En dix ans, la situation des hôpitaux psychiatriques français ne s’est pas améliorée, notamment faute de personnel. Le recours à l’isolement et à la contention sur les patients est encore monnaie courante, une pratique que dénonce la Contrôleuse générale des lieux de privation de liberté, Dominique Simonnot. Cette dernière a récemment écrit une lettre sévère au ministre de la Santé, Olivier Véran. En réponse, le Parlement a acté un nouveau cadre pour l’isolement et la contention dans le cadre du Projet de loi de financement de la sécurité sociale (PLFSS) pour 2021. Le texte prévoit notamment une durée maximale de « douze heures » d’isolement, renouvelable jusqu’à atteindre quarante-huit heures. Pour la contention, la mesure ne peut intervenir que pour une durée de six heures renouvelable jusqu’à atteindre vingt-quatre heures.
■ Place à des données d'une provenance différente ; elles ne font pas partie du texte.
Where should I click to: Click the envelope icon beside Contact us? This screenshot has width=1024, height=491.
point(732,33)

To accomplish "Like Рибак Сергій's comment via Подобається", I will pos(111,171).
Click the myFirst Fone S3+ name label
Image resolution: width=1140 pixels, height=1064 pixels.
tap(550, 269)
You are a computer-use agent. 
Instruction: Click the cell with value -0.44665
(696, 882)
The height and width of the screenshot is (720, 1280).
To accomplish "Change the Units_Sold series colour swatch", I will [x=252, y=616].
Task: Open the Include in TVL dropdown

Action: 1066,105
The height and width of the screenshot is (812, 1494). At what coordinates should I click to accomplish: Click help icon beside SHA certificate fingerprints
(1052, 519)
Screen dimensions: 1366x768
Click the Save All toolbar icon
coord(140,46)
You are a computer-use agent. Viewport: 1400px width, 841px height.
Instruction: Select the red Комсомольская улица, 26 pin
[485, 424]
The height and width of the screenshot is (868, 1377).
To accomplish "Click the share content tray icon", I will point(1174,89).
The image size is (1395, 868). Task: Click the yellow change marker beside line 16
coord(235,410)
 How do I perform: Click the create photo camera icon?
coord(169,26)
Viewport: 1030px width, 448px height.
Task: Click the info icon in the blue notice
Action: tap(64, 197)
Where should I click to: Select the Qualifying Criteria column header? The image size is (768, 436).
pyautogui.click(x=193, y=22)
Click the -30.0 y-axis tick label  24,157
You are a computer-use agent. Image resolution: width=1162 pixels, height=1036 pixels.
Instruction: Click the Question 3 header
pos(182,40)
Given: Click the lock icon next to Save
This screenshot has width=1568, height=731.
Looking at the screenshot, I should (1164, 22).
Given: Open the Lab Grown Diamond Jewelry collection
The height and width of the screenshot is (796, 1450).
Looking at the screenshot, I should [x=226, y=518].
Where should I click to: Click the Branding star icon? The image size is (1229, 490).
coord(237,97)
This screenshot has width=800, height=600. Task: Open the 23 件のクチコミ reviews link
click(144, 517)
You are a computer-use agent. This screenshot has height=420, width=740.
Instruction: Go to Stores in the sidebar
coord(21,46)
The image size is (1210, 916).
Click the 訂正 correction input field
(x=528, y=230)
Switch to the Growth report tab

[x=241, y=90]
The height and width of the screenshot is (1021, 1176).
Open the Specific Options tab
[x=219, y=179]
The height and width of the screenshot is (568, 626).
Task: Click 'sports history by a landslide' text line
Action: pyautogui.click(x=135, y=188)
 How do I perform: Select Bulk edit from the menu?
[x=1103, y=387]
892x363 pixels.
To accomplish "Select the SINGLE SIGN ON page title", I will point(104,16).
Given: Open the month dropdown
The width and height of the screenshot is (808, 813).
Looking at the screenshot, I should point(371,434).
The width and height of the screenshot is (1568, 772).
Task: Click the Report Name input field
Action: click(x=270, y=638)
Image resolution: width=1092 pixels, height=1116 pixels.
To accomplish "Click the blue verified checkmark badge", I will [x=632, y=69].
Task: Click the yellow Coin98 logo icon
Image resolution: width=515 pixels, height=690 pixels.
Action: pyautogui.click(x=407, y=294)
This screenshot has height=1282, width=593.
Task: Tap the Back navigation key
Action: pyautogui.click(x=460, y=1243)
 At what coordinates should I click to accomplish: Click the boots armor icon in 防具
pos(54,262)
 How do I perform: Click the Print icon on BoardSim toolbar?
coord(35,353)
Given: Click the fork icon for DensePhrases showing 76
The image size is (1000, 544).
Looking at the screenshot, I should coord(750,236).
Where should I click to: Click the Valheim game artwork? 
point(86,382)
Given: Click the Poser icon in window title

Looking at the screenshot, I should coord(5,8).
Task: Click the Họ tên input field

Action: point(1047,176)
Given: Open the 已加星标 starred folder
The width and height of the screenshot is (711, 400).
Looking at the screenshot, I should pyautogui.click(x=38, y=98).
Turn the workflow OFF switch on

S’ils saluent la mise en place d’un cadre législatif, les syndicats de psychiatres dénoncent le caractère irréaliste de cette loi, par manque de moyens et ont également adressé une lettre au ministre de la Santé. «Nous soutenons et encourageons pleinement les mesures permettant de ne pas recourir à ces pratiques, d’autant plus que ces situations extrêmes peuvent entraîner un traumatisme psychique aux conséquences durables».